PROBLEM TO WORK ON: Copy out all lines of the records in which the word "computer" appears.

RECORD EXCERPTS:

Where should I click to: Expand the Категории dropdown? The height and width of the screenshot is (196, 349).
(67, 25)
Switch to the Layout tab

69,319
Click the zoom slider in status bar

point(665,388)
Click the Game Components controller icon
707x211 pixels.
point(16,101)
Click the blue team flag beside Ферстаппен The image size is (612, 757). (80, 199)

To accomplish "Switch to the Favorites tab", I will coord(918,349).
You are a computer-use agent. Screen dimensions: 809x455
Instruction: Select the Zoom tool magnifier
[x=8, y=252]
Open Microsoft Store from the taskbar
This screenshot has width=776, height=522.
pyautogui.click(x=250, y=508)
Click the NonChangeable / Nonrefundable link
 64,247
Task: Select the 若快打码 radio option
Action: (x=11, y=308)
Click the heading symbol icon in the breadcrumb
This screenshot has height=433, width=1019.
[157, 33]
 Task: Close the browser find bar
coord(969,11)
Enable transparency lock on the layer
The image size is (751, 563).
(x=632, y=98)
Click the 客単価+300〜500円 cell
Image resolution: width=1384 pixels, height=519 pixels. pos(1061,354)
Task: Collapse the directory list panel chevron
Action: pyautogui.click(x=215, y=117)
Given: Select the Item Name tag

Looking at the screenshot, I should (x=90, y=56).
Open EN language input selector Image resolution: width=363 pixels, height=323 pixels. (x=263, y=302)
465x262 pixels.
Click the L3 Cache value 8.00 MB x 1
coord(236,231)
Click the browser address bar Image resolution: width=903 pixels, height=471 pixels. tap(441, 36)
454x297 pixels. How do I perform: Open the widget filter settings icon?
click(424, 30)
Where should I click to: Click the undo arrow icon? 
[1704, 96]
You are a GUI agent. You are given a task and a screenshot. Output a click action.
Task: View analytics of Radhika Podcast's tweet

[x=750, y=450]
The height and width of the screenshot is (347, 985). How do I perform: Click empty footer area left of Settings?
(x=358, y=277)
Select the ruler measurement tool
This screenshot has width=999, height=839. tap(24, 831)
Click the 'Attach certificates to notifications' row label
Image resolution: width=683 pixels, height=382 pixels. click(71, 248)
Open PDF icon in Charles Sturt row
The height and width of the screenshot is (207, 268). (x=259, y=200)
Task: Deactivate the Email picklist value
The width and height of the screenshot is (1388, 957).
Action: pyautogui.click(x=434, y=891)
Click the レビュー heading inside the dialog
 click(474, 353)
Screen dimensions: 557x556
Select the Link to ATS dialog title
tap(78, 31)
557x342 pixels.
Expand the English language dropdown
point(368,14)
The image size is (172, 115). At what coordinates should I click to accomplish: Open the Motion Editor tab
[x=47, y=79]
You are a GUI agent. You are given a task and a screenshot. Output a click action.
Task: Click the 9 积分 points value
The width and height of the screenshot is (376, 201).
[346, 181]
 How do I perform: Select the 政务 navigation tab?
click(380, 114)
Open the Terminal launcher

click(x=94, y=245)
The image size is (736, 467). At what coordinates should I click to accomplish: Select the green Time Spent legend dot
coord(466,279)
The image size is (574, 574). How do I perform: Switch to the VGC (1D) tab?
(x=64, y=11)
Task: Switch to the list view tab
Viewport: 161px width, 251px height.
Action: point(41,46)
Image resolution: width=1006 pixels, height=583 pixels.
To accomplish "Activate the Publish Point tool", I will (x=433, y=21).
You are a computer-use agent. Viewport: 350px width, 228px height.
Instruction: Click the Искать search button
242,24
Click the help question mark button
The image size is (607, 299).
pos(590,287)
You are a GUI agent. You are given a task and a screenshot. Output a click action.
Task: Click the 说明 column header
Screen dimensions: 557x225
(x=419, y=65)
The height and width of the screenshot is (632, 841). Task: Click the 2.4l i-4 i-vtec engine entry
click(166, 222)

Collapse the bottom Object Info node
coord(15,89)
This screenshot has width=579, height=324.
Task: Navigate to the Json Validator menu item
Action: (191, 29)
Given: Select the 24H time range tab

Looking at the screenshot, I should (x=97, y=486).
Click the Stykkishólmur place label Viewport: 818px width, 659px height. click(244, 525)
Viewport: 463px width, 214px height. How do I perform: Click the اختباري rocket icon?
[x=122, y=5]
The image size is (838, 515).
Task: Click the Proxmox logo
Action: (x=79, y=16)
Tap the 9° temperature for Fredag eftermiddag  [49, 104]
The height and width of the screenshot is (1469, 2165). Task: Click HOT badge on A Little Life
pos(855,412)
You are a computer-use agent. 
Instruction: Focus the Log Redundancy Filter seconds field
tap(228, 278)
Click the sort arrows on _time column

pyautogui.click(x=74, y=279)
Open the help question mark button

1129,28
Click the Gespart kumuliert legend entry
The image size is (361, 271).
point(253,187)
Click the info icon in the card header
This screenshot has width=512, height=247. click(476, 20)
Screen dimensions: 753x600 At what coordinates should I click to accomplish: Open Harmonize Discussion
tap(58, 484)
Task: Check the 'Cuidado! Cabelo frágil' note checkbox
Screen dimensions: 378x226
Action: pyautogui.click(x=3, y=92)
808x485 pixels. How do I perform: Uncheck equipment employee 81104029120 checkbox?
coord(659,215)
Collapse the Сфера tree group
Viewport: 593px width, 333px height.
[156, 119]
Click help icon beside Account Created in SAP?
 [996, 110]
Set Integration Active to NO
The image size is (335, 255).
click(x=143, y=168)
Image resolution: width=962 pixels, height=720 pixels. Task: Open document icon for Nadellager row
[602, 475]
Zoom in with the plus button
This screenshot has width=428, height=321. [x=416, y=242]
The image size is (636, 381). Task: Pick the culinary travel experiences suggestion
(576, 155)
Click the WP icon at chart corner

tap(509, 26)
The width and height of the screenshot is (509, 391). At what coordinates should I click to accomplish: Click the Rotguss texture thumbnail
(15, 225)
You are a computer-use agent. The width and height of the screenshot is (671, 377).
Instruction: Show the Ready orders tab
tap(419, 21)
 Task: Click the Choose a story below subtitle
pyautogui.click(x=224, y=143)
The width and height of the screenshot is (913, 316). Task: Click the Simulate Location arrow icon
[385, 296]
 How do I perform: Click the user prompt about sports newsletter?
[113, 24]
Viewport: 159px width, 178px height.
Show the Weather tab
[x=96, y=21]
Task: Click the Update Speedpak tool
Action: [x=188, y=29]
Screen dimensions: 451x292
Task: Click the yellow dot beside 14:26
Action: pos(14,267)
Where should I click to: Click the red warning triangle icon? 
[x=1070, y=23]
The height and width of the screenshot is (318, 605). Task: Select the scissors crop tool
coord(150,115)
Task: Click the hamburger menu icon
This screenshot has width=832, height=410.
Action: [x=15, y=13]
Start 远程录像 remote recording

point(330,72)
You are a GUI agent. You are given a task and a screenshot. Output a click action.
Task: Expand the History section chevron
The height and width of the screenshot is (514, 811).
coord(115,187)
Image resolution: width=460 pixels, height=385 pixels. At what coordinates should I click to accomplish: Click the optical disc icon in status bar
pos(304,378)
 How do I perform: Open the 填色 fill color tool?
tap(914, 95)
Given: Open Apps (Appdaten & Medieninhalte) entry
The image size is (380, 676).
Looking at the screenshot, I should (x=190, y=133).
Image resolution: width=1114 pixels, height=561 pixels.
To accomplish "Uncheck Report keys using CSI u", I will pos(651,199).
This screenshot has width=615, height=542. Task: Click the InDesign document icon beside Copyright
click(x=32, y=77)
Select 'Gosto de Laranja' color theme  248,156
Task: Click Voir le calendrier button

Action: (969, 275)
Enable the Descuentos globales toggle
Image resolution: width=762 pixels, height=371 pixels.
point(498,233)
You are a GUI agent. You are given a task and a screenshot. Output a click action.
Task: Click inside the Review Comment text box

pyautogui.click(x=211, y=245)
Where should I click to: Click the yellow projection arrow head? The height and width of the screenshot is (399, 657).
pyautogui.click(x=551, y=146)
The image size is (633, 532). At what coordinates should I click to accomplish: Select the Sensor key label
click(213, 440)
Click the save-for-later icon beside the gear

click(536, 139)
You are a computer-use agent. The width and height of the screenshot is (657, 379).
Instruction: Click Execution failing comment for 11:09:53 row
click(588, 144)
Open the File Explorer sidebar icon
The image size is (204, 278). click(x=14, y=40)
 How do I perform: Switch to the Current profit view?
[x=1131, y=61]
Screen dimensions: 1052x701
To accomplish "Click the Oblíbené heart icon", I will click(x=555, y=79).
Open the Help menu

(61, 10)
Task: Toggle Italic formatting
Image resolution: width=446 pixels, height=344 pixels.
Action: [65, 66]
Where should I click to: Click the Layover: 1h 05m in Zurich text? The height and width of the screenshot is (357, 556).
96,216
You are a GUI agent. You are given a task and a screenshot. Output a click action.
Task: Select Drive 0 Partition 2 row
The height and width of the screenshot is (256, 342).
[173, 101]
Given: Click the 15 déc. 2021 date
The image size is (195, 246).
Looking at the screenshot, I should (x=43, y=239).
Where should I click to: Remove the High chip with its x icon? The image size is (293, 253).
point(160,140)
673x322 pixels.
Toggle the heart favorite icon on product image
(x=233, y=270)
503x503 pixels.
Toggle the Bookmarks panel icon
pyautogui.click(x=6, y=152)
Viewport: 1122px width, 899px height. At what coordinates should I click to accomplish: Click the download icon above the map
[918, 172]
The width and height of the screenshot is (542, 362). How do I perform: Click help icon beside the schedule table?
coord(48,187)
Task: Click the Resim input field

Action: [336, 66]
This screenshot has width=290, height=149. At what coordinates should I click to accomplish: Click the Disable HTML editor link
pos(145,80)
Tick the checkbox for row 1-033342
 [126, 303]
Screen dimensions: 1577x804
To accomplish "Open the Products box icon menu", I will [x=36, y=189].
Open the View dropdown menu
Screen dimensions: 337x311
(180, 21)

SOLUTION TO THE PROBLEM:
You are a computer-use agent. Screen dimensions: 809x455
You are a computer-use agent. Viewport: 350px width, 228px height.
You are a computer-use agent. 
You are a computer-use agent. The width and height of the screenshot is (671, 377).
You are a computer-use agent. The width and height of the screenshot is (657, 379).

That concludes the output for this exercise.